My most recent sprint led me to think how other CEOs are committed to fitness, and how do they find the time and energy needed after all the grueling tasks, emails, meetings and traveling. It's funny how your brain starts thinking on lateral issues while running.
This article is dedicated to all the CEOs who are finding time for health, sticking to their exercise regimens -- come hail or storm -- and are fit as a fiddle despite being in their 40s, 50s and even 60s!
1. Dick Costolo, Formerly of Twitter
If you didn't know better, you would have mistaken Dick Costolo's Twitter account for an athlete's or a fitness professional's at best. From biking with Dylan Casey (vice president of product management at Yahoo) to doing grueling CrossFit workouts, he tweets more about fitness than tech or business, unlike other CEOs.
2. Daniel Palmier, UC Funding
Daniel Palmier is the CEO of UC Funding, which closes deals worth hundreds of millions in a year, which means he is dead busy in the game, and yet he manages to take yoga lessons, box regularly and even go horse-riding. He has even bought Fitbits for family, friends and employees to create a wellness and fitness-inspired environment around him.
"It is a personal achievement to see my investment team, friends and family improve their quality of life, especially during the longest winter in Boston's history," says Daniel.

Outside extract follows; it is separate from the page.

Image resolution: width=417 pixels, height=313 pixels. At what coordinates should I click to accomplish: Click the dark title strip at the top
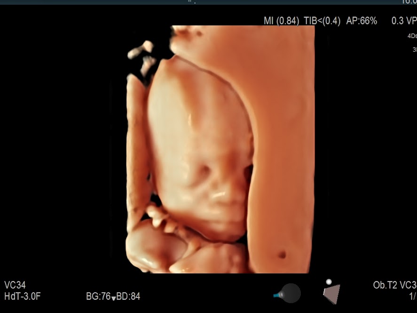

3. Padmasree Warrior, NextEV
Meet Padmasree Warrior, poster woman of the tech industry, one of the most inspiring leaders who has assumed leadership roles at Motorola, Cisco and now NextEV. She is a dedicated fitness practitioner. She wakes up at dawn every day and does cardio and resistance training for more than an hour and then she is in her office by 8.30 a.m.
When her son was born, Warrior was in charge of a factory, both of which are demanding and stressful 24 / 7 jobs. At one point, she moved her treadmill into her son's room, so she could exercise while looking after him. That's the kind of commitment we are talking about.
Padmasree's opinion on work-life balance is: "The important thing to remember is that it's not about balance, it's about integration... to really focus on making sure you're integrating all four aspects of your work, your family, your community and yourself."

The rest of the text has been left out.